-- Activity --
Could you restate word for word every line from the one containing "This screenshot has width=449, height=481." to the end of the data below, pictures excluded?

-- Extracted entries --

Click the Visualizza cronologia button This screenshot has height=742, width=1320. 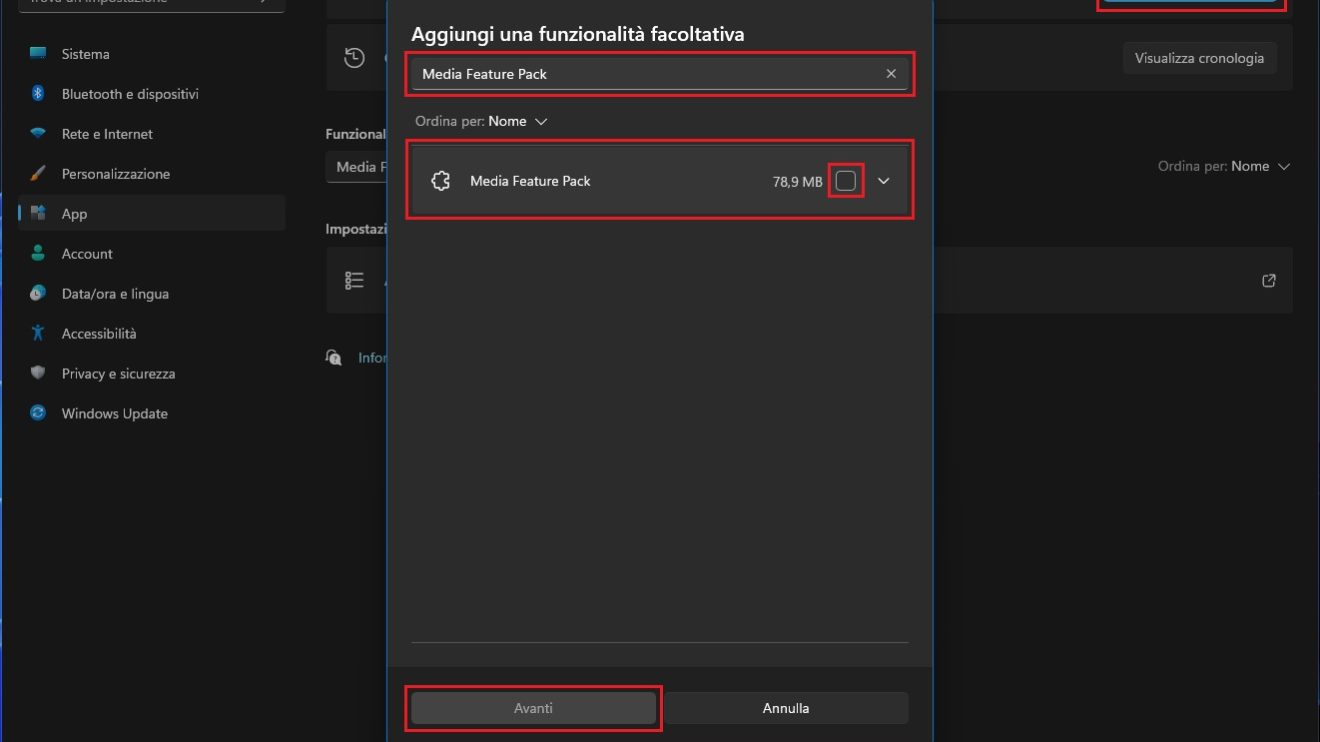(x=1199, y=58)
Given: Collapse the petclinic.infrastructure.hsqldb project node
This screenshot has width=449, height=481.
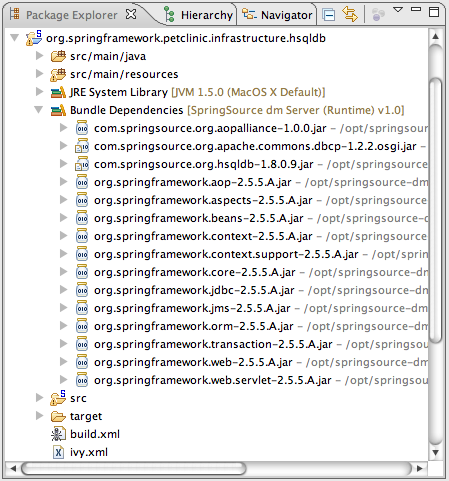Looking at the screenshot, I should pos(15,38).
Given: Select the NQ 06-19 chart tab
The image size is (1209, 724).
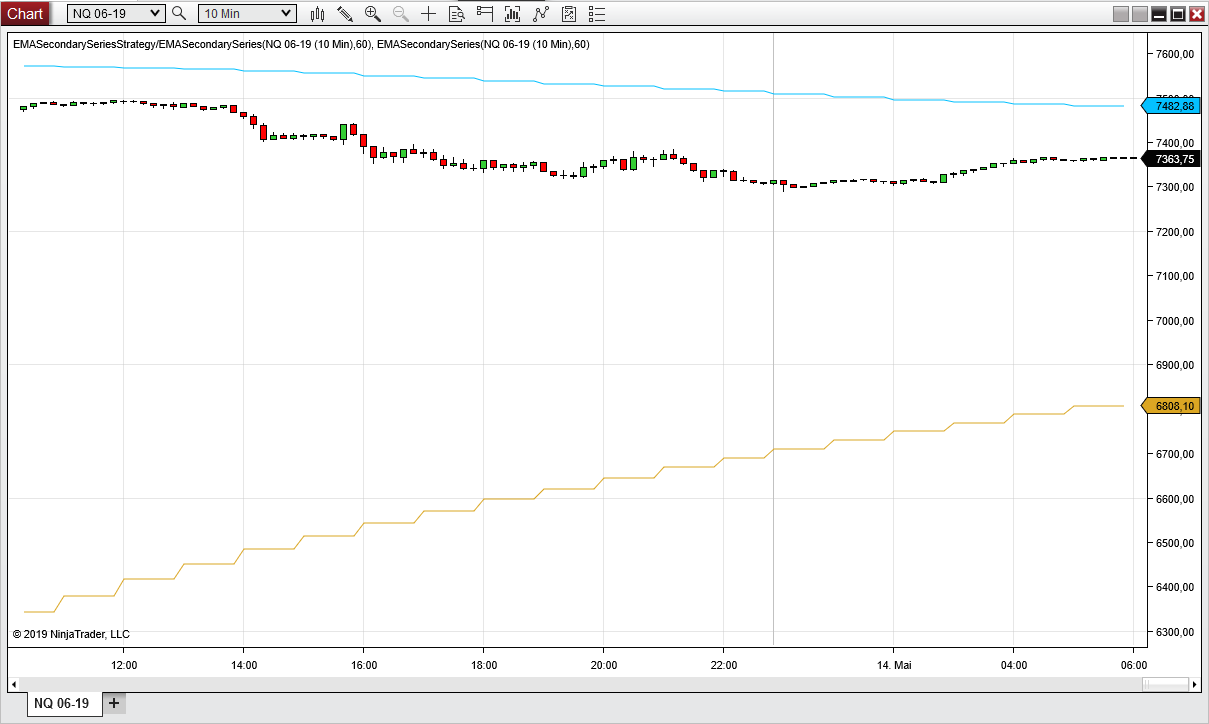Looking at the screenshot, I should coord(62,703).
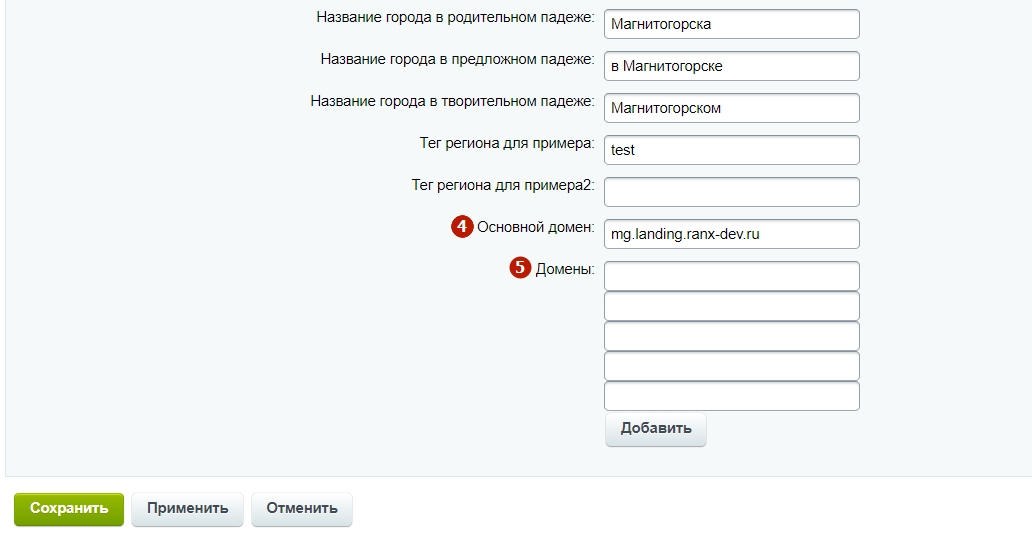Select the fifth Домены input field
The image size is (1032, 535).
tap(732, 396)
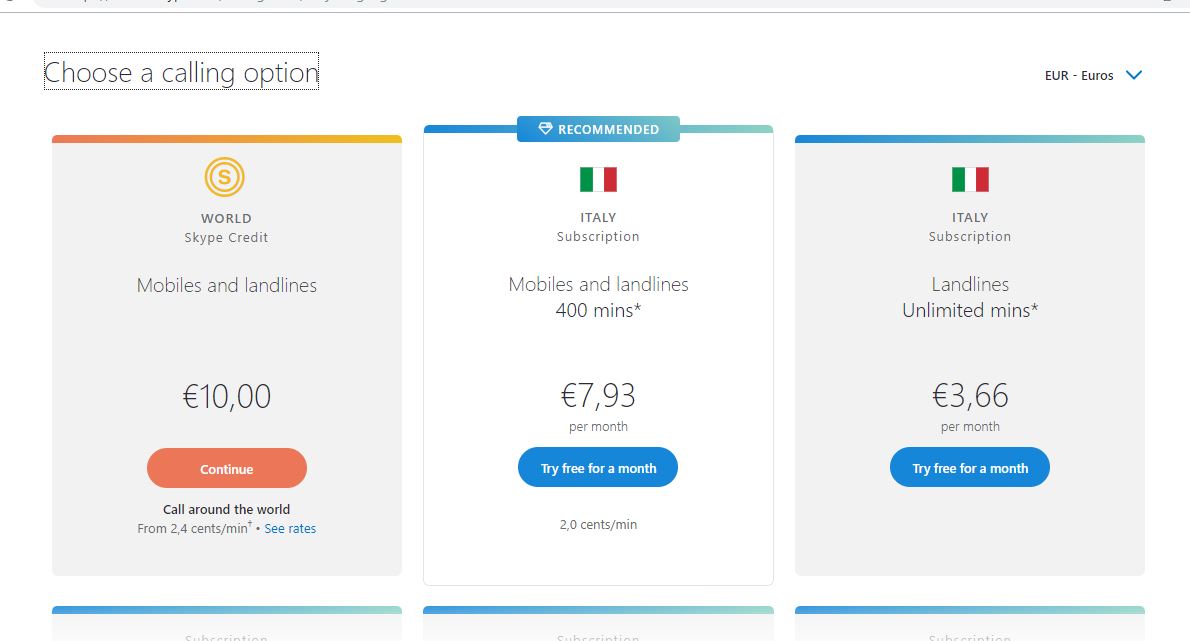The image size is (1190, 641).
Task: Select the €10,00 Skype Credit price
Action: click(x=227, y=396)
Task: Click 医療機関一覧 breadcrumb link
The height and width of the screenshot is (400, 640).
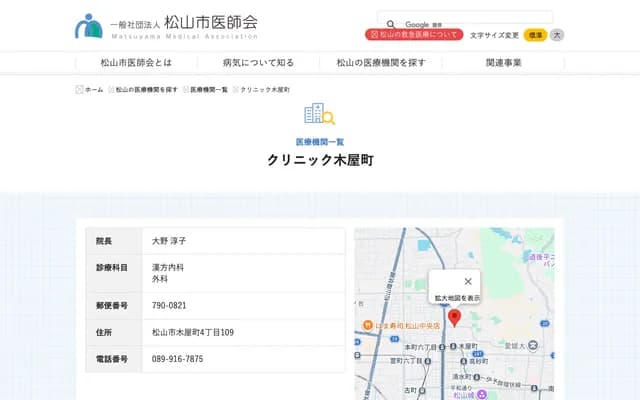Action: pos(209,89)
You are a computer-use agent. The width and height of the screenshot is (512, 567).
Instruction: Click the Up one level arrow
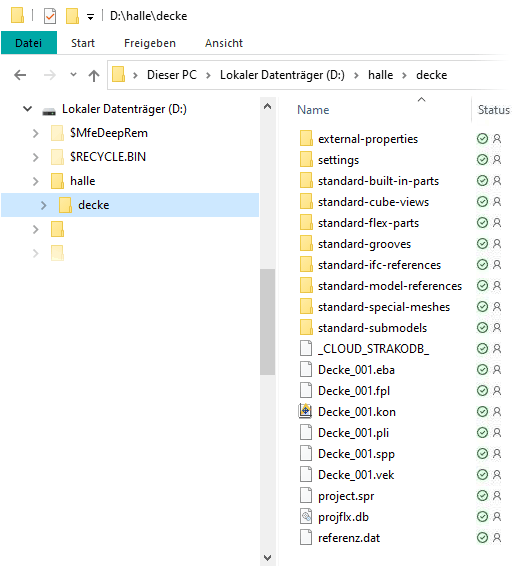tap(94, 76)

-- Answer below --
This screenshot has width=449, height=481.
Looking at the screenshot, I should pos(15,38).
Given: Select the NQ 06-19 chart tab
The image size is (1209, 724).
Looking at the screenshot, I should coord(62,703).
Select the fifth Домены input field
The image size is (1032, 535).
tap(732, 396)
The image size is (1190, 641).
Task: Select the €10,00 Skype Credit price
Action: click(x=227, y=396)
Task: Click 医療機関一覧 breadcrumb link
The height and width of the screenshot is (400, 640).
Action: pos(209,89)
You are a computer-use agent. The width and height of the screenshot is (512, 567).
Instruction: Click the Up one level arrow
tap(94, 76)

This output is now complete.